#### [What is required]
When you reach the line in the data below that contains "Instruction: Open the", please start repeating lines exactly, and stop after the line that contains "Copy the signature", repeating nothing else.

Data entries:
Content starts

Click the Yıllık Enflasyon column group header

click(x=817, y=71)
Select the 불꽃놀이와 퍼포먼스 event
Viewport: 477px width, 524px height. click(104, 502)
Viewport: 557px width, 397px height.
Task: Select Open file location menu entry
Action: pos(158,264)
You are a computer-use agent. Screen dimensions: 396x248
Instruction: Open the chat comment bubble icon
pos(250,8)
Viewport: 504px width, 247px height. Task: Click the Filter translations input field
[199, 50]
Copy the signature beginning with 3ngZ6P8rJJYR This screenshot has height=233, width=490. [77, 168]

Content ends
Content starts

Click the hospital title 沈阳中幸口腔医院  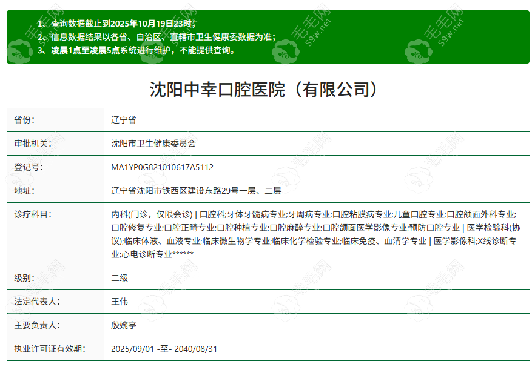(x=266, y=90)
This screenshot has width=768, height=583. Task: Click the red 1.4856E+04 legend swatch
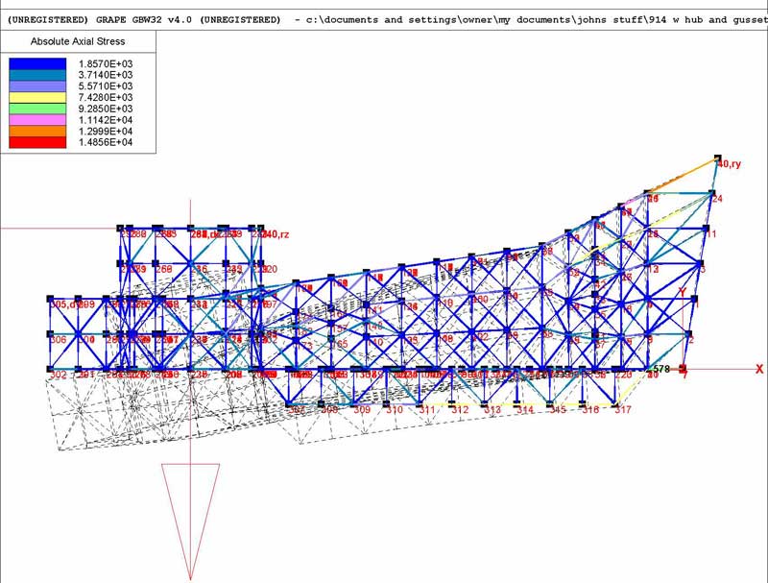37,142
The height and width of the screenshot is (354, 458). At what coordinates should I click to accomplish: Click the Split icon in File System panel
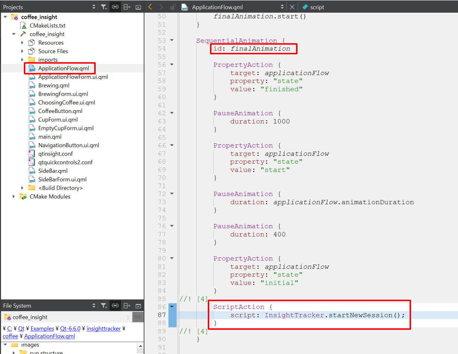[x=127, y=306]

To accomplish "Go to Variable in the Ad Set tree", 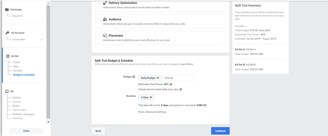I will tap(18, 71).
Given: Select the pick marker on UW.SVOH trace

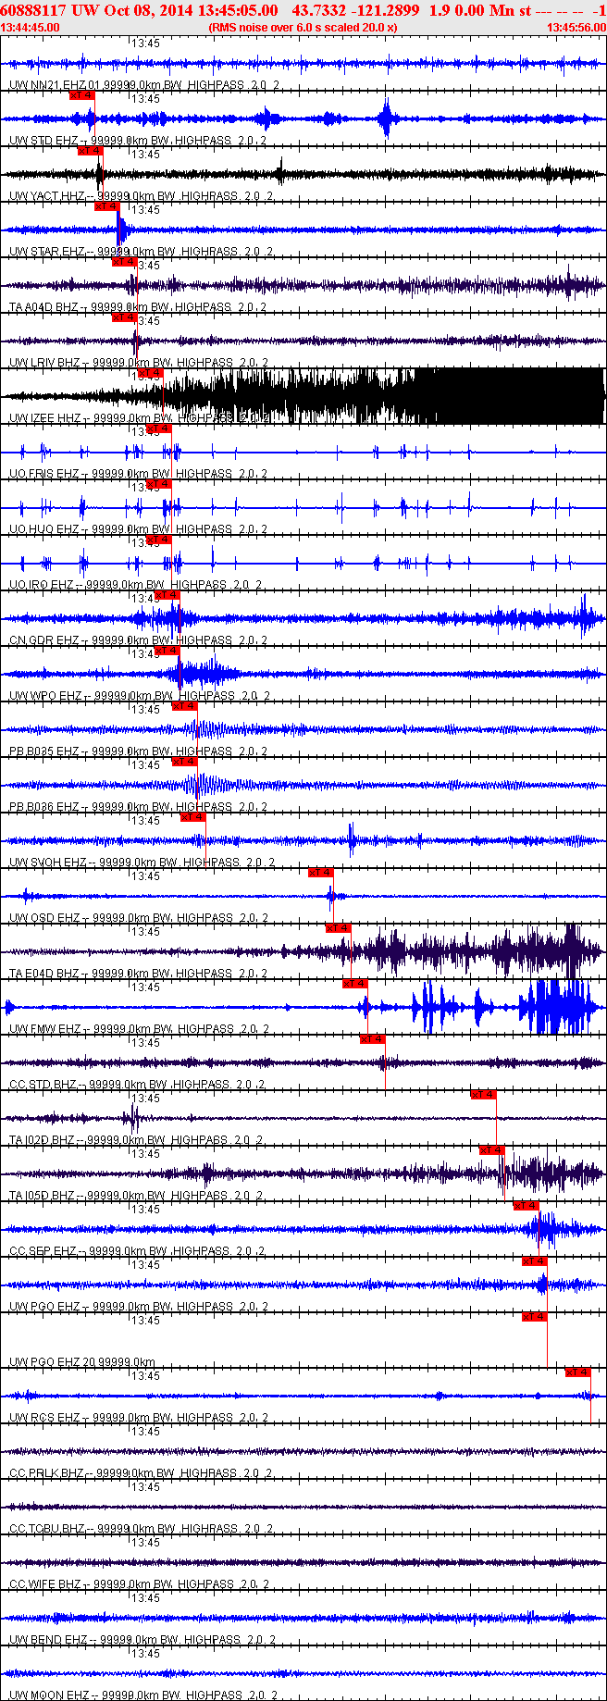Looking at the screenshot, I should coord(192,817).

Content ends

#### [Written response]
Instruction: Open the chat comment bubble icon
pos(250,8)
Viewport: 504px width, 247px height. Task: Click the Filter translations input field
[199, 50]
Copy the signature beginning with 3ngZ6P8rJJYR This screenshot has height=233, width=490. [77, 168]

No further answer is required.